### Short task
Rewrite the rows between the line holding "For every named" and the line holding "Споразумение за достъп (71, 461)", inclusive, replacing "Webbshop" with "Nätbutik" and leaving everything else unchanged.

### Extracted information
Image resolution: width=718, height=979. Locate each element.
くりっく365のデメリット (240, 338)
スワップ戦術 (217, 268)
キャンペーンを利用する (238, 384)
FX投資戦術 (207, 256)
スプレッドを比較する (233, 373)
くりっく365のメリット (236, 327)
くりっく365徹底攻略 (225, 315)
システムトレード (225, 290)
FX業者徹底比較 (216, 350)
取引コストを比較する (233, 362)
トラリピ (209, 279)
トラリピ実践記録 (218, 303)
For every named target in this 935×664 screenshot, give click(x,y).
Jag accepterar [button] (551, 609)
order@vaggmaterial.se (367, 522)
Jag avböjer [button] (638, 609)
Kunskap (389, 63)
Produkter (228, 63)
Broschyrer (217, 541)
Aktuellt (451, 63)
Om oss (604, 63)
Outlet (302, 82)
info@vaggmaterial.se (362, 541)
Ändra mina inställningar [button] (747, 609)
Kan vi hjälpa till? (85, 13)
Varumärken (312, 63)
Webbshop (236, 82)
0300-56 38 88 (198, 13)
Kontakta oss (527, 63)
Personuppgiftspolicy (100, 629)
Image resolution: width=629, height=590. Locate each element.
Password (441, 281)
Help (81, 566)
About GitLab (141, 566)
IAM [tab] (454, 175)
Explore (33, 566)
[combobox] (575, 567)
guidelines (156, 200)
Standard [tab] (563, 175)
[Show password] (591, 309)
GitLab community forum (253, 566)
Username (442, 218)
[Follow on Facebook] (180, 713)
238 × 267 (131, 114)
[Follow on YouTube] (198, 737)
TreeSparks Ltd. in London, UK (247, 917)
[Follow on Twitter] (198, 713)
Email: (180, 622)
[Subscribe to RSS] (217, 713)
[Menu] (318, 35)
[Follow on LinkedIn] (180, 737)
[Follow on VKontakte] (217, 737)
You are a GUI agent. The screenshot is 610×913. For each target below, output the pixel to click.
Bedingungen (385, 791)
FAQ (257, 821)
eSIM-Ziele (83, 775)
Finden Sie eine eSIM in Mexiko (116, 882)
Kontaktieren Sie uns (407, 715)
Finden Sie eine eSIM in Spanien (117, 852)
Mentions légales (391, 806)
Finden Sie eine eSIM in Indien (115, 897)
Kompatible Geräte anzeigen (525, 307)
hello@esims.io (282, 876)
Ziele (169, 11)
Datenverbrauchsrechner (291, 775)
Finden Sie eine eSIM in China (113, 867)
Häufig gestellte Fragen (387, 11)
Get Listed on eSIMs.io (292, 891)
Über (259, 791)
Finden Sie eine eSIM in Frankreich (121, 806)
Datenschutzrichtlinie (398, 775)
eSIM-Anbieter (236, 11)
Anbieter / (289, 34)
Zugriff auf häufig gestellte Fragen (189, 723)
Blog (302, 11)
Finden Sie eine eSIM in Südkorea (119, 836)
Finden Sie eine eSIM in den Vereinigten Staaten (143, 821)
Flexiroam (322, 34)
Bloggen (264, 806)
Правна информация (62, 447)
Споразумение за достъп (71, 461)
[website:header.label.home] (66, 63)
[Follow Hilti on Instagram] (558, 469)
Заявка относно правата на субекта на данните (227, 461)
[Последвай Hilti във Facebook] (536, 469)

### Exercise answer
For every named target in this 935×664 screenshot, give click(x,y).
Jag accepterar [button] (551, 609)
order@vaggmaterial.se (367, 522)
Jag avböjer [button] (638, 609)
Kunskap (389, 63)
Produkter (228, 63)
Broschyrer (217, 541)
Aktuellt (451, 63)
Om oss (604, 63)
Outlet (302, 82)
info@vaggmaterial.se (362, 541)
Ändra mina inställningar [button] (747, 609)
Kan vi hjälpa till? (85, 13)
Varumärken (312, 63)
Nätbutik (236, 82)
0300-56 38 88 (198, 13)
Kontakta oss (527, 63)
Personuppgiftspolicy (100, 629)
Image resolution: width=629, height=590. Locate each element.
Password (441, 281)
Help (81, 566)
About GitLab (141, 566)
IAM [tab] (454, 175)
Explore (33, 566)
[combobox] (575, 567)
guidelines (156, 200)
Standard [tab] (563, 175)
[Show password] (591, 309)
GitLab community forum (253, 566)
Username (442, 218)
[Follow on Facebook] (180, 713)
238 × 267 (131, 114)
[Follow on YouTube] (198, 737)
TreeSparks Ltd. in London, UK (247, 917)
[Follow on Twitter] (198, 713)
Email: (180, 622)
[Subscribe to RSS] (217, 713)
[Menu] (318, 35)
[Follow on LinkedIn] (180, 737)
[Follow on VKontakte] (217, 737)
You are a GUI agent. The screenshot is 610×913. For each target below, output the pixel to click.
Bedingungen (385, 791)
FAQ (257, 821)
eSIM-Ziele (83, 775)
Finden Sie eine eSIM in Mexiko (116, 882)
Kontaktieren Sie uns (407, 715)
Finden Sie eine eSIM in Spanien (117, 852)
Mentions légales (391, 806)
Finden Sie eine eSIM in Indien (115, 897)
Kompatible Geräte anzeigen (525, 307)
hello@esims.io (282, 876)
Ziele (169, 11)
Datenverbrauchsrechner (291, 775)
Finden Sie eine eSIM in China (113, 867)
Häufig gestellte Fragen (387, 11)
Get Listed on eSIMs.io (292, 891)
Über (259, 791)
Finden Sie eine eSIM in Frankreich (121, 806)
Datenschutzrichtlinie (398, 775)
eSIM-Anbieter (236, 11)
Anbieter / (289, 34)
Zugriff auf häufig gestellte Fragen (189, 723)
Blog (302, 11)
Finden Sie eine eSIM in Südkorea (119, 836)
Finden Sie eine eSIM in den Vereinigten Staaten (143, 821)
Flexiroam (322, 34)
Bloggen (264, 806)
Правна информация (62, 447)
Споразумение за достъп (71, 461)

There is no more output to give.